EU plans to cut member states' sugar quotas and prices may have a big impact on Greencore, which currently produces Ireland's entire annual sugar quota, about 199,000 tons, and processes almost 1.4 million tons of sugar beet from 3,600 Irish growers every year.
Under current proposals, designed by ex-EU agriculture commissioner Franz Fischler, minimum sugar beet prices would be cut by more than a third, from €43.6 per ton to €27.4, in two steps over three years, and the total EU production quota would come down by 2.8 million tons to 14.6 million by 2008/9.
Greencore marketing director Frank Gaynor said he expected the proposals to be modified but that company profits would almost certainly be hit. "We are expecting a decision within the next 12 months and we have been working for the last two years to prepare," he said.

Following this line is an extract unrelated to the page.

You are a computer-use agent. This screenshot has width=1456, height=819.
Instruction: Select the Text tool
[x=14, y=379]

A company statement spelt out its precarious situation whilst trying to stay up-beat: "It remains the group's strong view that the resultant new sugar regime will provide a framework whereby efficient European sugar processors and growers will earn a reasonable return on the capital invested in their businesses. Irish Sugar will do everything possible to ensure that it will survive and prosper as an efficient EU sugar processor."
The company's complete reliance on Irish production to maintain its sugar business is particularly concerning considering that Ireland has just complained to new EU agriculture minister, Mariann Fischer Boel, along with nine other EU countries, that existing reform plans may destroy their domestic sugar industries.

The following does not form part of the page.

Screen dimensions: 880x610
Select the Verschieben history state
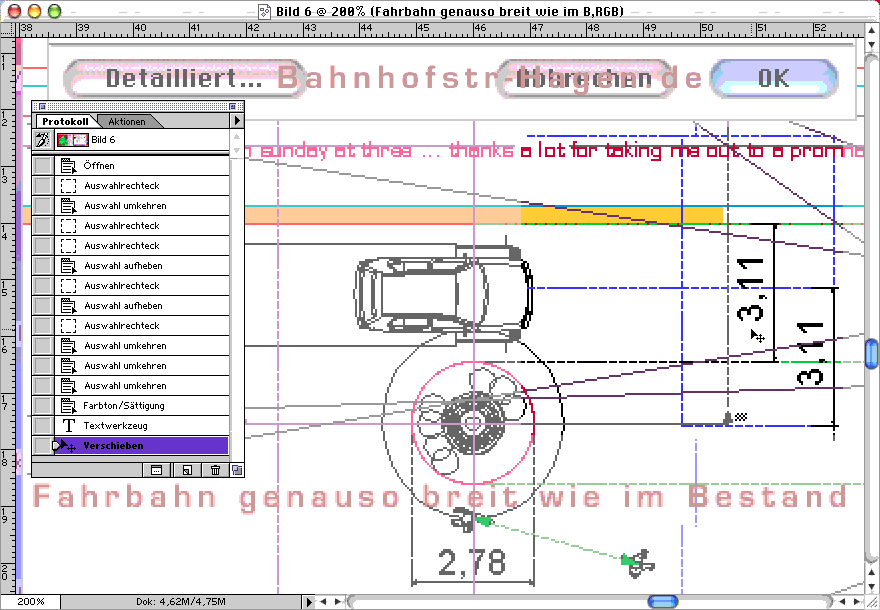coord(113,446)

The ten countries, all relatively small-time sugar producers in the EU, agreed that the sector needed reform but that price reductions should be much more gradual than those proposed. They also argued that quota reduction should mostly target the biggest exporters among member states.
European states with smaller sugar industries are more likely to be priced out of the market by cheaper sugar from southern hemisphere countries such as Brazil, following enforced price cuts and a possible relaxation of EU subsidies, which were recently ruled illegal by the World Trade Organisation.
One option for Greencore is to move further into other areas, and the company has already started to do this by focusing on expanding its convenience food division, which now supplies most major UK retailers.
The company said it had also increased production and sales within its malt division, although margins have been under pressure first from high barley prices and then from low malt prices.
Earlier this year, the owner of British Sugar, Associated British Foods (ABF), pursued a similar policy on a grander scale by agreeing to spend €1 billion on the yeast, bakery ingredients and US herbs and spices businesses from Australia's Burns Philp. ABF relies on the EU for 34 per cent of its sugar business profits.